Adele Balderston pulls up on her bicycle to meet me at the corner of Queen and South Street in Kaka‘ako. She’s the creator of 88 Block Walks, an organization that leads monthly walking tours through the area. “It’s an ongoing project to change the way people interact with this area,” said Balderston as she whips out a map of the industrial neighborhood. “And it’s a really interesting time to do that because it’s changing so quickly.”

She points to what’s now a high rise condo. Back in the 1930s, it was a tenement building. “This is Magoon Block. There were a bunch of Japanese-owned business on the ground floor: an ice cream parlor, a couple of shops and upstairs there were apartments.”
Balderston says the people who lived here were mostly young boys, many of them Hawaiian divers who hung out at the boat harbor near the waterfront. “Some of them were orphans and some of them just didn’t want to go home,” she said. “They were living in the tenement, like 14 boys in a room paying 5 dollars a month in rent. And they were paying their rent by diving for coins.”
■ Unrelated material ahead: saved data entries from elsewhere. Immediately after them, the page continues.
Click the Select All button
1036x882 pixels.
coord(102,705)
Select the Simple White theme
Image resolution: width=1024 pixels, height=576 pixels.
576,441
Balderston learned this by spending the past year poring over stories like these, most of them audio recordings of the former residents themselves. When she leads these tours through Kaka‘ako, she tries to incorporate their voices, usually with the help of a mobile sound system and a projector on wheels.
“It’s like a badge of honor to come from Kaka‘ako,” said Warren Nishimoto, Director of the University of Hawai‘i at M?noa’s Center for Oral History Director of the Center for Oral History. “People came from this rough and tumble, multi-ethnic, working class upbringing.”
From 1977-1978, the center recorded interviews with 26 longtime residents. Nishimoto says Native Hawaiians, Chinese, Japanese, Filipinos all called Kaka‘ako home. “This sense of community that they had, everybody being in the same boat,” he said. “Everybody knew each other; everybody knew what their parents did.” That sense of community shifted a bit in the 1950s. A rezoning of the neighborhood displaced most of the community. It took on a new identity as warehouses and a tuna packing factory moved in, making the transition to an industrial zone.

Back on the streets, Adele Balderston continues the tour. “This is the best part,” she said, leading me down Queen Street towards Ward Avenue. You quickly notice buildings of a different time: Quonset huts, old auto shops, even the occasional plantation home. “This is where most of the original buildings are. Queen St, Kamani, Waimanu—all those streets have no sidewalks. They’re difficult to navigate because it’s the original grid,” said Balderston. “These were dirt a hundred years ago.”

With Kaka‘ako about to go through another big change, Balderston wants to help preserve some of its history, even by way of her tour groups. “Just by sharing it with the 30 people that came, now they have that knowledge and they will share it,” said Balderston.
“It lives on and remains part of the identity of this place, despite everything that’s happening in Kaka‘ako.”